意識と無意識にギャップがあると苦しむ
なぜ生きるのが苦しいのか
私自身、小中高と人間関係が得意ではなく自然体の自分では好かれないのではないかという思いを抱きながら生きてきました。
でも、なぜ自分が苦しいのかその理由が全くわかっていませんでした。
高校の授業で、コンクリート詰め殺人事件の少年たちの裁判記録を読む機会があり、親子関係がうまくいかないと子供は性格が歪み不幸になるというのを知りました。
その時に、私が苦しいのは親子関係に問題があったのかもしれないと初めて意識できました。
その後、本を読んだり、心理学を学んだりしていく中でなぜ苦しかったのかがわかってきました。
苦しんできている人の大半が一番最初の人間関係である親子関係で躓いているのではないかなと思います。
親は、条件をつけて可愛がったり、可愛がらなかったりしますよね。

問題:
生きる苦しさについての文章から、「でも、なぜ自分が苦しいのかその理由が全くわかっていませんでした。」で始まって「るのではないかなと思います。」まで続く部分を、一字も変えずに書き写してください。 この後の記録は、上の文章とは関係ありません。

記録の抜粋:
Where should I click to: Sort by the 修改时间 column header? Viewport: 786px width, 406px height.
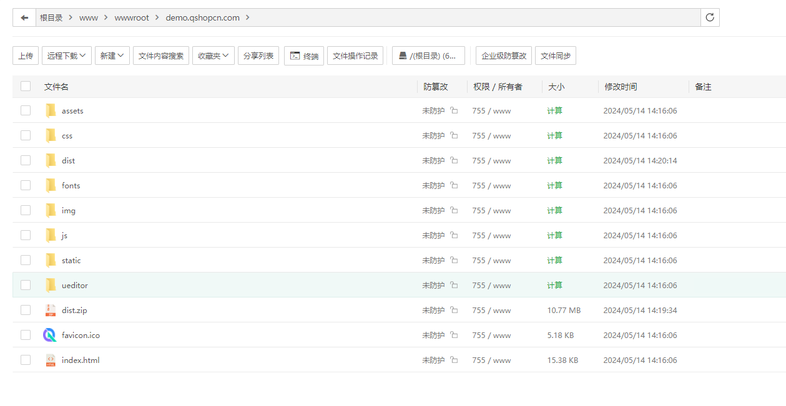(621, 87)
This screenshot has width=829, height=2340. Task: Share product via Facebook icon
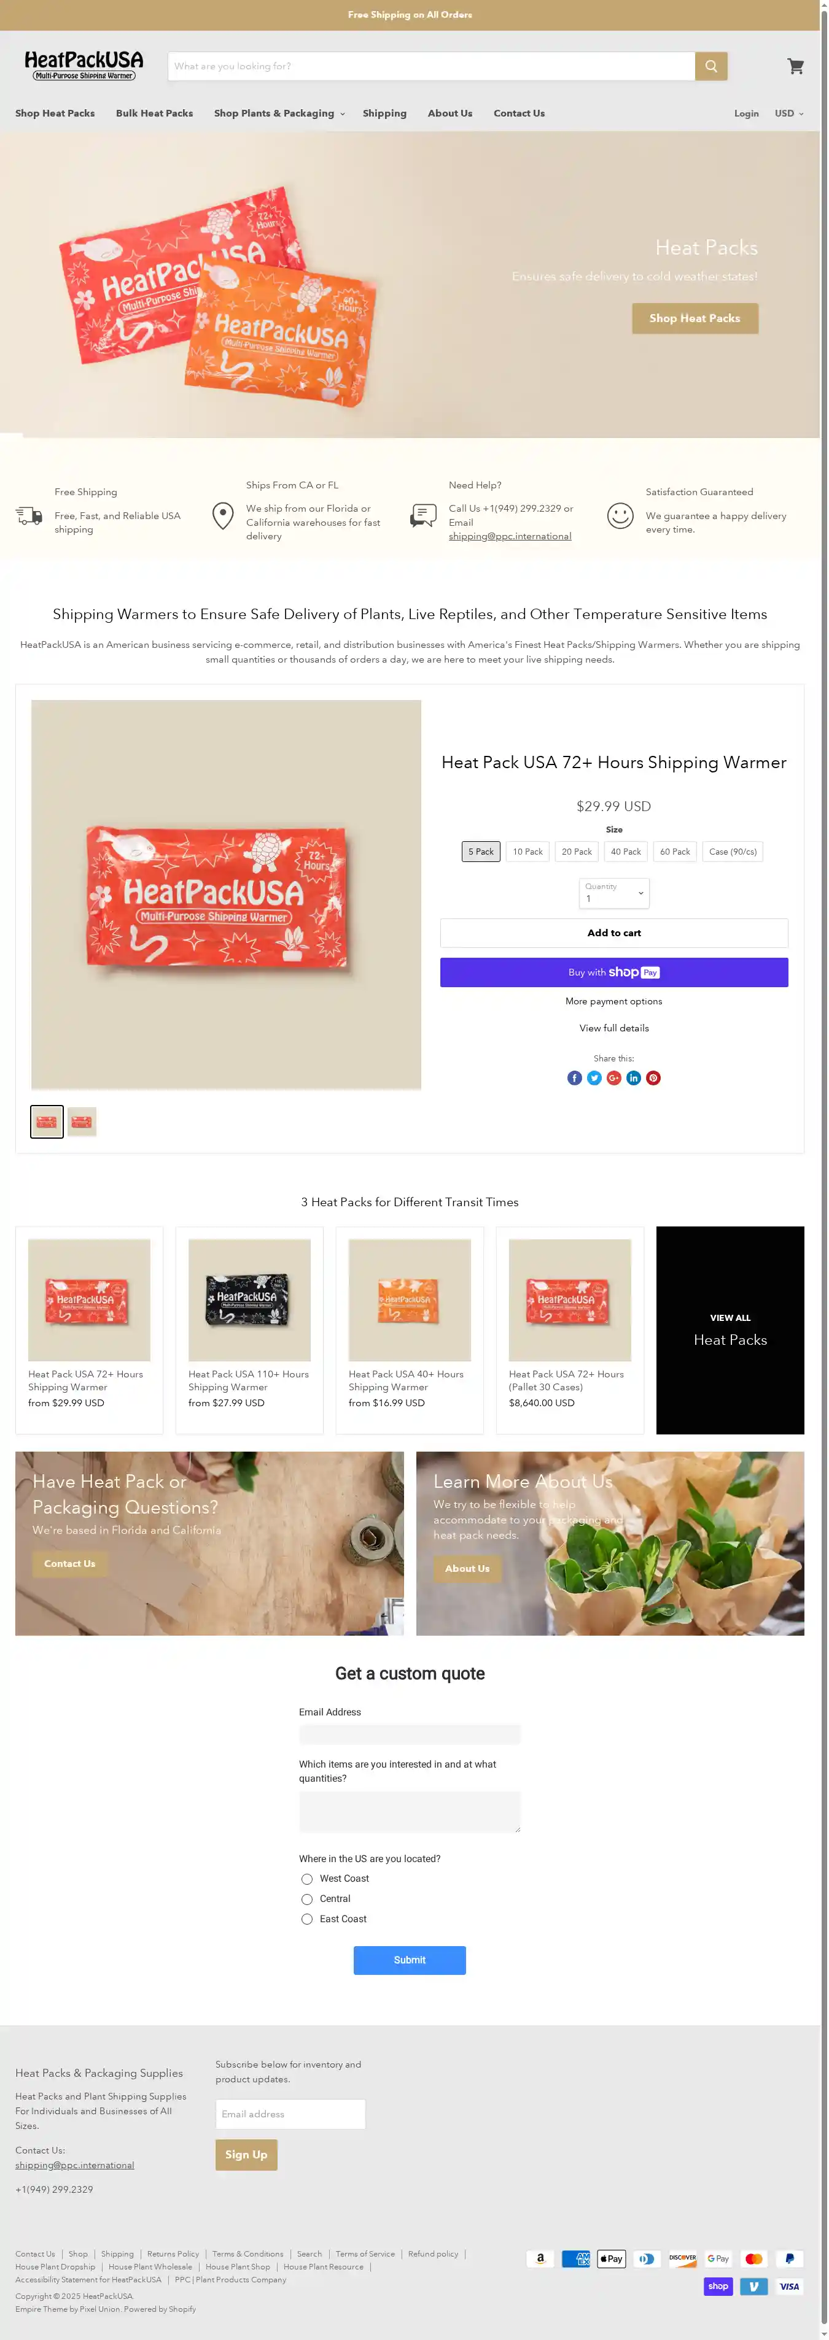[574, 1078]
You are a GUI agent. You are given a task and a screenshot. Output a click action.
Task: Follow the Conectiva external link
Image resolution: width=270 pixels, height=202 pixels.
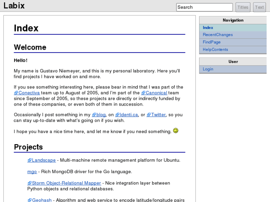(x=29, y=93)
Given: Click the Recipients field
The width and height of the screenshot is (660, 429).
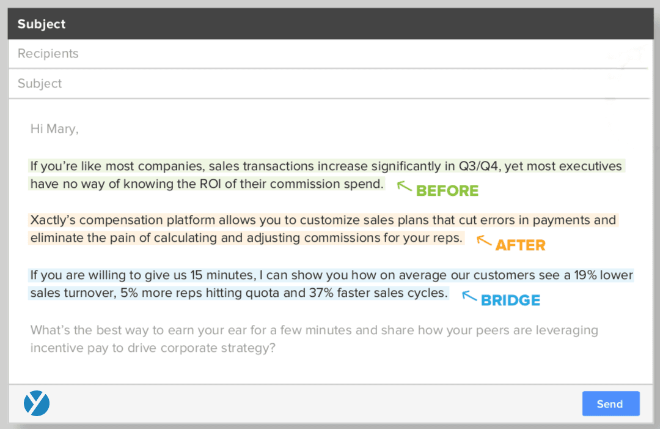Looking at the screenshot, I should click(330, 53).
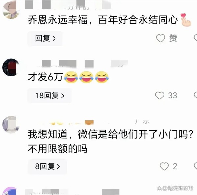Like the 微信 comment with 2 likes
The height and width of the screenshot is (195, 197).
(164, 166)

この問題の答え:
でも、なぜ自分が苦しいのかその理由が全くわかっていませんでした。
高校の授業で、コンクリート詰め殺人事件の少年たちの裁判記録を読む機会があり、親子関係がうまくいかないと子供は性格が歪み不幸になるというのを知りました。
その時に、私が苦しいのは親子関係に問題があったのかもしれないと初めて意識できました。
その後、本を読んだり、心理学を学んだりしていく中でなぜ苦しかったのかがわかってきました。
苦しんできている人の大半が一番最初の人間関係である親子関係で躓いているのではないかなと思います。